The participants, technocrats from national statistical offices and regional institutions, will receive comprehensive, hands-on training in the core techniques of demographic analysis, data quality evaluation, and population projections. They will learn how to effectively analyze demographic data from censuses, surveys, and administrative records using the United States Census Bureau Demographic Analysis and Population Projections System. At the end of the Workshop, they will have generated estimates of population and key measures of fertility, mortality, and migration as part of the process of learning how to calculate population projections.

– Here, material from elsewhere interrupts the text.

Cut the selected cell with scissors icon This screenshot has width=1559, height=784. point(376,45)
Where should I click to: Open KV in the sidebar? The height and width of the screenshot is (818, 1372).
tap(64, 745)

“There can now be no disagreement that data is key to development. The 2030 Agenda for Sustainable Development has called for a data revolution to address the need for quality, accessible and timely data. This Workshop, part of a wider statistical capacity-building project funded by CDB, is just one way in which we are supporting the improved accessibility and use of quality data for decision making,” said Daniel Best, Director of Projects, CDB.

The Regional Capacity Building Workshop in Demographic Analysis and Population Projections, funded by CDB, is being hosted by the Bank in collaboration with the United Nations Population Fund (UNFPA); the United Nations Economic Commission for Latin America and the Caribbean (ECLAC), and the U.S Census Bureau, with support from the United States Agency for International Development (USAID).

The CDB project, of which the Workshop forms part, complements the work of the CARICOM Secretariat Regional Statistics Programme, which has made notable progress in adopting and implementing a Common Census Framework. This Framework is central to comparing Census results within the context of the CARICOM Single Market and Economy (CSME) and the Organisation of Eastern Caribbean States (OECS) Economic Union.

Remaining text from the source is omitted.